▸ **Exercise aim**: The answer should contain every entry below, copied exactly.

▸ **Recorded data**:

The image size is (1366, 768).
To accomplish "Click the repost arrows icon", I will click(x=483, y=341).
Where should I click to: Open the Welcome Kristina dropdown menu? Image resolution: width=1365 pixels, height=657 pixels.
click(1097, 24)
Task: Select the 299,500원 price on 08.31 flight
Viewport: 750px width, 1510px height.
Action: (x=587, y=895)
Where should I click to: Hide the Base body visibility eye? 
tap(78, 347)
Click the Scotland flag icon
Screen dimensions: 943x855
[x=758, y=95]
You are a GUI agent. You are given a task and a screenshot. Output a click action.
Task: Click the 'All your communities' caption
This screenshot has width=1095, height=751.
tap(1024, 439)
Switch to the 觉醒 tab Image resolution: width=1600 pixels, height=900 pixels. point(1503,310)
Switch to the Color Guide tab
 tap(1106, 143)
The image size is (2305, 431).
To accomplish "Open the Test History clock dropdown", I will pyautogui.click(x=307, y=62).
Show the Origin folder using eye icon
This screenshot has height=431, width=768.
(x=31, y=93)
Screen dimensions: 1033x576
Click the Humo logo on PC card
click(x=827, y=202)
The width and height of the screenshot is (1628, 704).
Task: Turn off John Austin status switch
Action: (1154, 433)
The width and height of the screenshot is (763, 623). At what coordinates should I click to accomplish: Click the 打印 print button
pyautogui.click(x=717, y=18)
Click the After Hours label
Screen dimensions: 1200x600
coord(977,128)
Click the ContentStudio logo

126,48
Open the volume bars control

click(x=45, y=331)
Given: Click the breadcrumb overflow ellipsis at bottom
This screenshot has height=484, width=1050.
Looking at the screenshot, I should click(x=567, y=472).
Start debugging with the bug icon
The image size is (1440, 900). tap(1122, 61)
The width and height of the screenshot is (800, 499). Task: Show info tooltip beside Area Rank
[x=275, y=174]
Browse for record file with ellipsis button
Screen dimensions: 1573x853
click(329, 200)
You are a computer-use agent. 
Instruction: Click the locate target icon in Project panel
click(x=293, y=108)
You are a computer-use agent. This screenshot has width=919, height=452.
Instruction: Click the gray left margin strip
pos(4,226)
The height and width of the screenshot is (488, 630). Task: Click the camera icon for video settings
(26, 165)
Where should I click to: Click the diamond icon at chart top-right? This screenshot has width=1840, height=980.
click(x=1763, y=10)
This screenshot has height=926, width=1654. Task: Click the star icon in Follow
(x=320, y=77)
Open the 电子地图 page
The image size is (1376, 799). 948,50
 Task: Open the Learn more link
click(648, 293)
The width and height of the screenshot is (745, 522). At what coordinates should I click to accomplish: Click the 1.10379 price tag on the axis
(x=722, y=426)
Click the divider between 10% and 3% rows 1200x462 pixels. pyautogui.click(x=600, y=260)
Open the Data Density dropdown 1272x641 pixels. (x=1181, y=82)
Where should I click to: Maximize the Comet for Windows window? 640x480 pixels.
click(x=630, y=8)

▸ **Task output**:
The image size is (1366, 768).
To accomplish "Click the repost arrows icon", I will click(x=483, y=341).
Where should I click to: Open the Welcome Kristina dropdown menu? Image resolution: width=1365 pixels, height=657 pixels.
click(1097, 24)
Task: Select the 299,500원 price on 08.31 flight
Viewport: 750px width, 1510px height.
Action: (x=587, y=895)
Where should I click to: Hide the Base body visibility eye? 
tap(78, 347)
Click the Scotland flag icon
Screen dimensions: 943x855
[x=758, y=95]
You are a GUI agent. You are given a task and a screenshot. Output a click action.
Task: Click the 'All your communities' caption
This screenshot has width=1095, height=751.
tap(1024, 439)
Switch to the 觉醒 tab Image resolution: width=1600 pixels, height=900 pixels. point(1503,310)
Switch to the Color Guide tab
 tap(1106, 143)
The image size is (2305, 431).
To accomplish "Open the Test History clock dropdown", I will pyautogui.click(x=307, y=62).
Show the Origin folder using eye icon
This screenshot has height=431, width=768.
(x=31, y=93)
Screen dimensions: 1033x576
Click the Humo logo on PC card
click(x=827, y=202)
The width and height of the screenshot is (1628, 704).
Task: Turn off John Austin status switch
Action: (1154, 433)
The width and height of the screenshot is (763, 623). At what coordinates should I click to accomplish: Click the 打印 print button
pyautogui.click(x=717, y=18)
Click the After Hours label
Screen dimensions: 1200x600
coord(977,128)
Click the ContentStudio logo

126,48
Open the volume bars control

click(x=45, y=331)
Given: Click the breadcrumb overflow ellipsis at bottom
This screenshot has height=484, width=1050.
Looking at the screenshot, I should click(x=567, y=472).
Start debugging with the bug icon
The image size is (1440, 900). tap(1122, 61)
The width and height of the screenshot is (800, 499). Task: Show info tooltip beside Area Rank
[x=275, y=174]
Browse for record file with ellipsis button
Screen dimensions: 1573x853
click(329, 200)
You are a computer-use agent. 
Instruction: Click the locate target icon in Project panel
click(x=293, y=108)
You are a computer-use agent. This screenshot has width=919, height=452.
Instruction: Click the gray left margin strip
pos(4,226)
The height and width of the screenshot is (488, 630). Task: Click the camera icon for video settings
(26, 165)
Where should I click to: Click the diamond icon at chart top-right? This screenshot has width=1840, height=980.
click(x=1763, y=10)
This screenshot has height=926, width=1654. Task: Click the star icon in Follow
(x=320, y=77)
Open the 电子地图 page
The image size is (1376, 799). 948,50
 Task: Open the Learn more link
click(648, 293)
The width and height of the screenshot is (745, 522). At what coordinates should I click to accomplish: Click the 1.10379 price tag on the axis
(x=722, y=426)
Click the divider between 10% and 3% rows 1200x462 pixels. pyautogui.click(x=600, y=260)
Open the Data Density dropdown 1272x641 pixels. (x=1181, y=82)
Where should I click to: Maximize the Comet for Windows window? 640x480 pixels.
click(x=630, y=8)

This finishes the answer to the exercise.